If you look at single, tiny, isolated microbenchmarks, any optimization seems a waste of time. I can optimize parts of the Linux kernel to be three times faster, nobody in the whole world will ever notice. But if optimize 500 different functions to only become 5% faster, the overall gain for the kernel as a whole may be more than noticeable. It may be so much, that I don’t even need a benchmark, I can see it’s faster with my bare eyes.

Jeff-
I question if you’d get performance gains by pulling any new calls out of the loop. I suspect new StringBuilder(256) carves 256+ bytes of memory off the heap. Does pulling this out of the loop and just clearing the contents each iteration make a difference (it would in C++…) or is this just another silly microoptimization?

To keep with the spirit of the test- the object would have to have a private string buffer to maintain itself…

Doh, I should have put the results up. Many iterations of a long string is 8678ms Vs 19ms. Seems on hell of a difference to me.

Concatenation FewIterations:ShortString: 4ms
Concatenation ManyIterations:ShortString: 9ms
Concatenation FewIterations:LongString: 2196ms
Concatenation ManyIterations:LongString: 8678ms

StringBuild FewIterations:ShortString: 1ms
StringBuild ManyIterations:ShortString: 1ms
StringBuild FewIterations:LongString: 10ms
StringBuild ManyIterations:LongString: 19ms

Generally speaking the big time sinks are things like reading from disk or large database transactions. Another big one is using too many small functions try break apart strings piecemeal.

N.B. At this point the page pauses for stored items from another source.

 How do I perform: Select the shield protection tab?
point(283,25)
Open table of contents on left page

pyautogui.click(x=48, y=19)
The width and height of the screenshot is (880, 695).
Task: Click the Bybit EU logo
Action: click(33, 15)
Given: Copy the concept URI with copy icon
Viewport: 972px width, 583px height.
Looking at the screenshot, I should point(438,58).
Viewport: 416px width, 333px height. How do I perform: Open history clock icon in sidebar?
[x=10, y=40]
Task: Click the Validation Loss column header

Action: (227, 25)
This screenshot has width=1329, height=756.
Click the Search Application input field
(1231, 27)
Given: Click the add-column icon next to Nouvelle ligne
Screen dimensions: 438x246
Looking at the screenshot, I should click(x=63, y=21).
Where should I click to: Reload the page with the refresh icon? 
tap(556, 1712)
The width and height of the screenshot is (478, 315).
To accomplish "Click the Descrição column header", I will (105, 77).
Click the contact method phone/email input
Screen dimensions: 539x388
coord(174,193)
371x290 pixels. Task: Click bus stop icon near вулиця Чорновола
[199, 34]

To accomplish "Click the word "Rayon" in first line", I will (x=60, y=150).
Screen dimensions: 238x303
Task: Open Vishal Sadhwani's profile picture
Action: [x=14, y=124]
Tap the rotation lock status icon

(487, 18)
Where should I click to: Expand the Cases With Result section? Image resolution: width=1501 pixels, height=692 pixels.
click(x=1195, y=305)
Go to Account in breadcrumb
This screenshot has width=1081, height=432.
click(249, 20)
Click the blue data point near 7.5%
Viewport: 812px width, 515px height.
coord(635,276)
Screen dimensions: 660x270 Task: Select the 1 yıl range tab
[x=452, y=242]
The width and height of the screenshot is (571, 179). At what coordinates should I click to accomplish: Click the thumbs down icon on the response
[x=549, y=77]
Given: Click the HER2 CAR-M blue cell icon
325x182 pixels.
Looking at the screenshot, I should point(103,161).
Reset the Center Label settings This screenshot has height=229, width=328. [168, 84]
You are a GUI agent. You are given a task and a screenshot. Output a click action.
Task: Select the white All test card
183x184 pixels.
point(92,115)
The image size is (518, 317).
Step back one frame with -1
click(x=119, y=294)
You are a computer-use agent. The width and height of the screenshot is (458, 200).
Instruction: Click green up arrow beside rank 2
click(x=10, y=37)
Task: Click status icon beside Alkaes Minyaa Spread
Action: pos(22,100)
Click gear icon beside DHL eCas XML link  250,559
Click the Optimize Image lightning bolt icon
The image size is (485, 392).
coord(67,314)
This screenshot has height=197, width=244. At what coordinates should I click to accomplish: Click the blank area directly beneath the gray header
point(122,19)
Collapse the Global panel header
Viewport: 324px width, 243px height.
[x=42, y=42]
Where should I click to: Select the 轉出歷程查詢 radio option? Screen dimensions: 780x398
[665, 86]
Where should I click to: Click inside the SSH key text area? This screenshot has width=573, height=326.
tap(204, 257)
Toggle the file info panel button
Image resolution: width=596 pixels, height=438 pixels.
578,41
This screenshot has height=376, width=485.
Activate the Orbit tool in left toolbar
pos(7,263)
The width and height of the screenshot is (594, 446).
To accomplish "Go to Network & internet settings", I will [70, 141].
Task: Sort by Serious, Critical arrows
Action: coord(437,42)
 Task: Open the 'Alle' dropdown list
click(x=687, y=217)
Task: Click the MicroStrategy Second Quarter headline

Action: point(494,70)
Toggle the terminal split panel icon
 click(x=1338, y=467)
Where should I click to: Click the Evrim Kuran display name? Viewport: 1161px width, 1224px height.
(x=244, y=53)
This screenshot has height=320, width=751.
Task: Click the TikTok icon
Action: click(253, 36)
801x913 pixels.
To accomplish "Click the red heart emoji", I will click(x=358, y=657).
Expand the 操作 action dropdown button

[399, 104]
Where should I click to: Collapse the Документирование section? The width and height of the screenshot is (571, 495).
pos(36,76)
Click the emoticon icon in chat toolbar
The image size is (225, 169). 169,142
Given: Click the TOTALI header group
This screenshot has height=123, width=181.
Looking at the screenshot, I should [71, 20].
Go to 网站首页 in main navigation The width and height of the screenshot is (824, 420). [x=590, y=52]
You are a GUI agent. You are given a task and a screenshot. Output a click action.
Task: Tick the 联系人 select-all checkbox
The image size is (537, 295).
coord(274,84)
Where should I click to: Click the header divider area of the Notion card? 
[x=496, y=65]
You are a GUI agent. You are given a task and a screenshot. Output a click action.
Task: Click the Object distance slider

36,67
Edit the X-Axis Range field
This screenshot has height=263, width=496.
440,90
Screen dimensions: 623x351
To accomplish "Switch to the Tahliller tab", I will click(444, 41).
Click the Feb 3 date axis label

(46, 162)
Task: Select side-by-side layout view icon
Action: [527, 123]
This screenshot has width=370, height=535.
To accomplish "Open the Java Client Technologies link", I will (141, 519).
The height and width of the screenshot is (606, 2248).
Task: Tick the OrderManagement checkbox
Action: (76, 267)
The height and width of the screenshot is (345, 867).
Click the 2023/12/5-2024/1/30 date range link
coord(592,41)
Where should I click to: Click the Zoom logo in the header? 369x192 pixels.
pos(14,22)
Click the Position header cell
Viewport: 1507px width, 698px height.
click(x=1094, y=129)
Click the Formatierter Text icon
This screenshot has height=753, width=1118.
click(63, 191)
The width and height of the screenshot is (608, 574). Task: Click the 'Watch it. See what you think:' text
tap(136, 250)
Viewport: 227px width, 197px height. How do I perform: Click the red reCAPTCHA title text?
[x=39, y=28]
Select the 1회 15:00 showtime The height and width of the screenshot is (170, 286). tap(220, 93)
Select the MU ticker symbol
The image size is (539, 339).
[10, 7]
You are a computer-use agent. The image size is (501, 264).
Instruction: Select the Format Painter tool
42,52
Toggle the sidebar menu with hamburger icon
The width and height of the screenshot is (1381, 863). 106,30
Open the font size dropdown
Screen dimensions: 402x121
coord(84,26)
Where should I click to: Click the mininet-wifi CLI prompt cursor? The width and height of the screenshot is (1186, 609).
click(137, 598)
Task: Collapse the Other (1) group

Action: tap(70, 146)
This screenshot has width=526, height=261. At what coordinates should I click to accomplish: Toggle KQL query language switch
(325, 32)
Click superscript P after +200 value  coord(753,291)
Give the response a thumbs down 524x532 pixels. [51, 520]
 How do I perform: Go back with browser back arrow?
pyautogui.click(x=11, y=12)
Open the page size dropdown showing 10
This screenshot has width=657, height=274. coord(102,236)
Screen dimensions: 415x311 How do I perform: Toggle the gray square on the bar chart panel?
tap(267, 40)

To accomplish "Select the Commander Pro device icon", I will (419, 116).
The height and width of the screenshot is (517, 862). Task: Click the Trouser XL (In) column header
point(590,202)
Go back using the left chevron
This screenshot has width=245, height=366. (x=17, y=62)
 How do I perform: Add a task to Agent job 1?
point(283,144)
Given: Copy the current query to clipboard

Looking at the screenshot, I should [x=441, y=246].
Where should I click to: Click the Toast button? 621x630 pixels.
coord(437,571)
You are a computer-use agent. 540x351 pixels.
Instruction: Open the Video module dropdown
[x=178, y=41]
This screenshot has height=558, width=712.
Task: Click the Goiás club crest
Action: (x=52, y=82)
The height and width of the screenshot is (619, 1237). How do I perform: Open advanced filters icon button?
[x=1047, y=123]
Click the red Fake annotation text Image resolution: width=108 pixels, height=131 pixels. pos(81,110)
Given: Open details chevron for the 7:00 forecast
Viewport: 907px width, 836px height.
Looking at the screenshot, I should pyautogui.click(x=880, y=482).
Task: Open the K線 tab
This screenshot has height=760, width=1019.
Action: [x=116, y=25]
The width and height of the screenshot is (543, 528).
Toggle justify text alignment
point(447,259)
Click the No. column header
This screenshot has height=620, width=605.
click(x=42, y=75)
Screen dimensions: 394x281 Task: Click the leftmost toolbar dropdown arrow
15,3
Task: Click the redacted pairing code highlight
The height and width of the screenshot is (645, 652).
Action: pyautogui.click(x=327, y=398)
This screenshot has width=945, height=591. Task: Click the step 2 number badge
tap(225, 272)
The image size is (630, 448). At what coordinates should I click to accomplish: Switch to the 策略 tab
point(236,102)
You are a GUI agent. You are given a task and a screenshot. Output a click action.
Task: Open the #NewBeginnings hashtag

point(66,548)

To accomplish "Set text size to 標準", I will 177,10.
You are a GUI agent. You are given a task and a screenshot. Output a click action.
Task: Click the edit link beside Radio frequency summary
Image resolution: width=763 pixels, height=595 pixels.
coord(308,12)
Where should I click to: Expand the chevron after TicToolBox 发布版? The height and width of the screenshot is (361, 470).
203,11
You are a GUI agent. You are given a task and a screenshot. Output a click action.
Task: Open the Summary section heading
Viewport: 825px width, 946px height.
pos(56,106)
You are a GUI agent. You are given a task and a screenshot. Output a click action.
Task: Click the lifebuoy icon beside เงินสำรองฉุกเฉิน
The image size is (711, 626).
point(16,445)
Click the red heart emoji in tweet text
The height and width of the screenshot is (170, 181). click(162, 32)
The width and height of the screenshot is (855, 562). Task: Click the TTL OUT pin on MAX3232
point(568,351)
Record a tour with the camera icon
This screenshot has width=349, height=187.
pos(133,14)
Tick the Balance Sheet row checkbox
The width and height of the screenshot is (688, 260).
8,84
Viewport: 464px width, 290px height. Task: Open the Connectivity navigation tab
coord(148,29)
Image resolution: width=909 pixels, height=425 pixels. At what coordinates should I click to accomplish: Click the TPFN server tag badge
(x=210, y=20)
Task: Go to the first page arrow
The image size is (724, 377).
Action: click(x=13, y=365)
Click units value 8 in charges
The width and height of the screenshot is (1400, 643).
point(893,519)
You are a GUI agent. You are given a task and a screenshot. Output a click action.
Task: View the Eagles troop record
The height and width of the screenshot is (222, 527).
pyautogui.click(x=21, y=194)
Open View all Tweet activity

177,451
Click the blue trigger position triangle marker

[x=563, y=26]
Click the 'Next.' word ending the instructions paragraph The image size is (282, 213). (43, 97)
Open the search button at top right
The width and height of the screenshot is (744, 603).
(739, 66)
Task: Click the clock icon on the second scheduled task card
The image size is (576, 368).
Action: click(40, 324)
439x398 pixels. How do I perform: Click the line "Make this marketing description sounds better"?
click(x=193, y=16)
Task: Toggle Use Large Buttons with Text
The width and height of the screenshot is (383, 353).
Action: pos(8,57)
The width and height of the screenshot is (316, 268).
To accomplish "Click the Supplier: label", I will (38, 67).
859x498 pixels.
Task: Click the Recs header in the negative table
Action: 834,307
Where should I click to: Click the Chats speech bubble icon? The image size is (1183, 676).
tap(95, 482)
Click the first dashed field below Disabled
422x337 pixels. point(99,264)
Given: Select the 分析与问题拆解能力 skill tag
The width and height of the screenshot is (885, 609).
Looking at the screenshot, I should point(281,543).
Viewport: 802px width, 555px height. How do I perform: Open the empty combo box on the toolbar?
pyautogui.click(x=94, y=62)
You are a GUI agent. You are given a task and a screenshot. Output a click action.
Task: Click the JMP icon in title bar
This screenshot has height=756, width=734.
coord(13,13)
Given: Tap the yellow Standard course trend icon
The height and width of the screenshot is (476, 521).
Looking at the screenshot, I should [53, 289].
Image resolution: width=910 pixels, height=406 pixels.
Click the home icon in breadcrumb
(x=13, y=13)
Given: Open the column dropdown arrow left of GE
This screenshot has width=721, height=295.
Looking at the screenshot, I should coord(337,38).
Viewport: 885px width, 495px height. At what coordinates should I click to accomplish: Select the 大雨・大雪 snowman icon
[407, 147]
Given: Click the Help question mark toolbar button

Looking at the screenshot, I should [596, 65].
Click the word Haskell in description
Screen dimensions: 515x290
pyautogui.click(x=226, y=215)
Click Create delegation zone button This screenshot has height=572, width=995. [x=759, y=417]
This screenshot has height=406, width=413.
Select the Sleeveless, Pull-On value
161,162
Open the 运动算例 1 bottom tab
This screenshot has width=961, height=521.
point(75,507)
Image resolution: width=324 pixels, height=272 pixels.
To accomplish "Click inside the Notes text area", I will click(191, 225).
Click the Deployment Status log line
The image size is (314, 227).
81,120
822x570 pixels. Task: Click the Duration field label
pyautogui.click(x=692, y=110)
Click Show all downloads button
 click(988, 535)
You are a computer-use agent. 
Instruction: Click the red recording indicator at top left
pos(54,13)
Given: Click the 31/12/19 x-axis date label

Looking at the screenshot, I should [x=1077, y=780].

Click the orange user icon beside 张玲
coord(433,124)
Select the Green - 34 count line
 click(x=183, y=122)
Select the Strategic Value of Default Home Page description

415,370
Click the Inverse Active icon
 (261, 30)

So the biggest ways to optimize:
(1) Use as few database transactions as possible (within reason). Also optimizing your database tables that you read often can make your programs much faster.
(1b) However, use a database over file transactions as a mature database is nearly always faster.
(2) Read or write all file data at once (with good functions, let the system optimize, it generally does well in mature languages).
(3) Use Regular expressions wherever it makes sense to-These suckers are FAST! Of course don’t use them for simple finds, as they are still slower than a single function.

String concatenation would not even be on the radar. It’s just too minor to be an issue. (Unless of course you have Schlemiel loops, but that’s a different problem).

++Daniel

It can make a huge difference in C++.

I changed a function that built some XML that gets absolutely hammered from:
CString tmp;
mp.Format(L/%s\r\n), elementName);

to:
wchar_t endElem[1000];
BuildBufferFromPieces(endElem, L/, elementName, L\r\n);

CPU usage dropped from 60% to about 15% (as I recall) – this is a very heavily threaded server app doing tons of work. The fact that there was no constructor, no heap allocation, etc, etc was probably involved.

Of course I didn’t optimize until I started profiling and found out I was spending a ton of time in this function.

But the point it is, it can matter if you’re coding close to the metal.

I would expect .NET to optimize this for me already (like java does). Your performance tests lead me to believe that optimizations are happening under the covers.